Ministers are expected to publish plans to enable same-sex couples to "marry" in church, the BBC has learned.Although not having a strong view one way or the other, I reckon the inverted commas surrounding the word 'marry' are very well placed here. The reason being - and I would love to know the thoughts of this blog's official theologian on the matter - that it is surely theoretically impossible for gay couples to be married under the auspices of the church.
If the church is run along the rules laid down by the Bible and scriptures, and a truly religious ceremony is banned under those rules, then it really shouldn't matter what law is proposed by the state.

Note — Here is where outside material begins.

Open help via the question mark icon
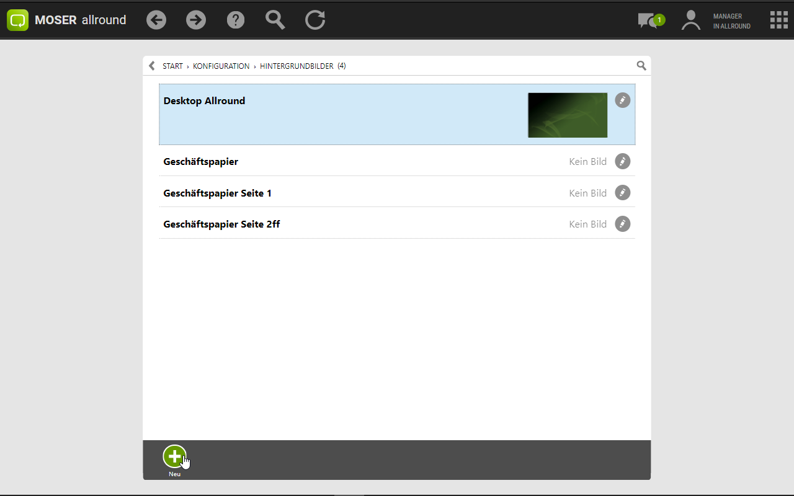This screenshot has width=794, height=496. pos(236,20)
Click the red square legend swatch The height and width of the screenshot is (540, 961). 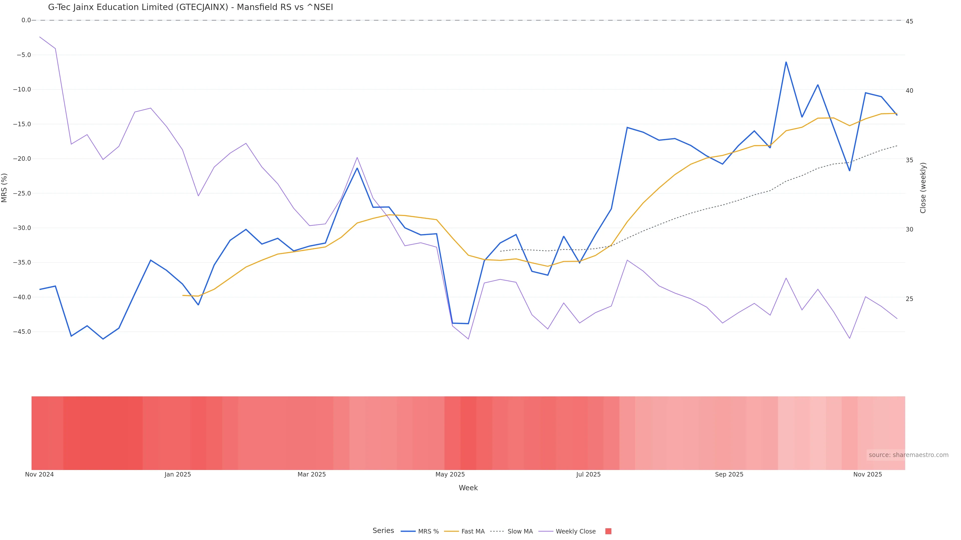click(608, 531)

Sure, they can say that same sex couples can be allowed to use spiritual venues, but unless the faith concerned is theologically aligned with the principle, the union wouldn't be blessed by whichever God is worshipped there. On that basis, If I were gay I'd struggle to see the point in choosing a church for my ceremony.
Of course, if the church were to declare that the rules had changed because they said so, surely that then casts doubt on the entire faith. Because faith in the ancient rituals and writings - if you boil it all down - is the only concept that holds religious groups together. Once it is decided by humans that these can be discarded, the cohesion of the religion buckles and its relevance falls apart.

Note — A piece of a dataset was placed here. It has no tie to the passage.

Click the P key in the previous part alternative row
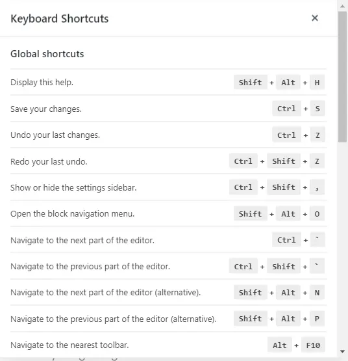Screen dimensions: 348x361 point(317,319)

It would appear that the usually ebullient Peter Tatchell understands this very well.
Mr Tatchell said: "Permitting faith organisations to make their own decision on whether to conduct same-sex civil partnerships is the democratic and decent thing to do.It's not just the decent or democratic thing to do, it is simply the only option. There is nothing to push hard for here. Same sex couples will never be spiritually 'married' in a church even with legal consent behind them, it would still be a civil ceremony albeit conducted in a church. So all this turns out to be is that a few more pretty buildings are available for use. Big deal.

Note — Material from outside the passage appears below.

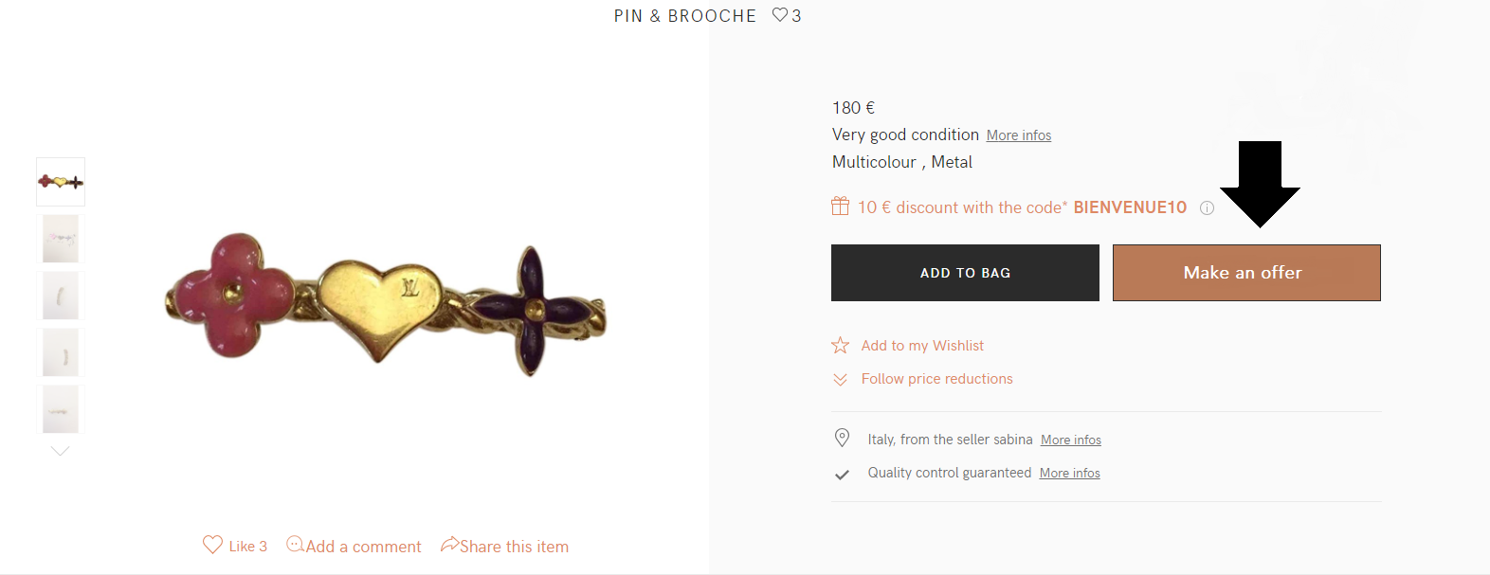Image resolution: width=1490 pixels, height=575 pixels.
Task: Click the speech bubble comment icon
Action: coord(295,545)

"The current law prevents them from doing so, even if they want to. No religious institution will be forced to perform civil partnerships if they do not wish to do so."
John Lennon famously got in a bit of a pickle by stating that the Beatles were 'bigger than Jesus', but should faiths be ordered to accept same sex marriages in the true sense of the word, it would be the state declaring that they are 'bigger than God', and even dull-witted politicians can recognise their powers are limited in that respect. Well, one hopes so, anyway.
If a day ever does come where legislation is passed to force religions to endorse gay marriages equally with heterosexual ones, we are into a whole new world of government arrogance. It would be an official declaration of the coming of the Lord. The one and only new God ... the state.